Image from Reuters/Carlo Allegri.

While land might be at a premium, it turns out there's plenty of space in the East River.

Photo courtesy of Swale/Jason DeCrow/AP Images for Strongbow.


Established in 2016 by artist Mary Mattingly, this awesome garden is built on top of an old construction barge.

Photo courtesy of Swale/Jason DeCrow/AP Images for Strongbow.

The project, known as "Swale," was sponsored by two nonprofits, the New York Foundation for the Arts and A Blade of Grass. The new orchard is a partnership with Strongbow Cider.

Image from Reuters/Carlo Allegri.

Instead of hauling sand to construction sites, the barge now gives New Yorkers a chance to pick their own food.

Image from Reuters/Carlo Allegri.

For the rest of the summer, it'll be hanging out in Brooklyn, the Bronx, and Manhattan.

Visitors can forage for fruits, vegetables, and apparently, pianos.

Image from Reuters/Carlo Allegri.

The farm has a garden, aquaponics area, and an apple orchard. It's open to the public, though people might have to wait their turn to board, and it also includes workshops and edible/medicinal plant tours.

Photo courtesy of Swale/Jason DeCrow/AP Images for Strongbow.

Swale’s free for people who visit.

It's about challenging our notions of where we grow food.

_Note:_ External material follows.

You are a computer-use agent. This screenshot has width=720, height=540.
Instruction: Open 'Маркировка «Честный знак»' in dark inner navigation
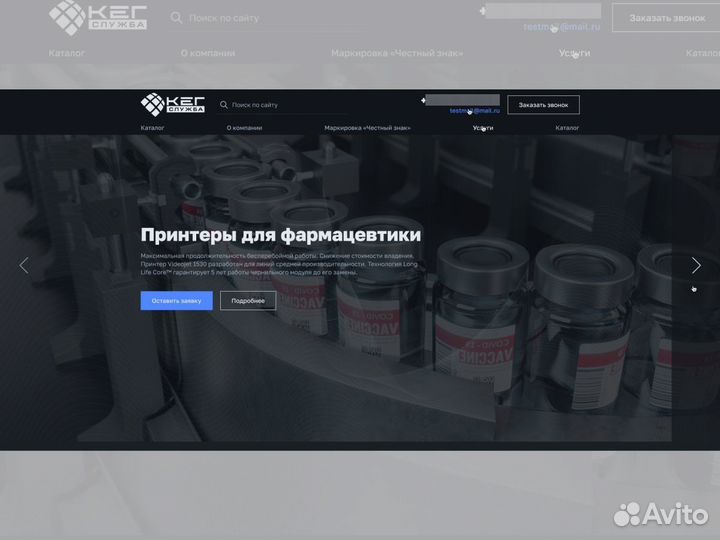367,128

Image from Reuters/Carlo Allegri.

"At its heart, Swale is a call to action," said Mattingly on the project's website. "It asks us to reconsider our food systems, to confirm our belief in food as a human right and to pave pathways to create public food in public space."

A lot of us have no idea where our food actually comes from, especially if we live in a city.

We don't see the costs either: the farmer's time, the gas it took to drive it here, the packaging it came in — these are largely invisible.

By putting the garden front and center, Swale hopes to make people rethink how our cities eat.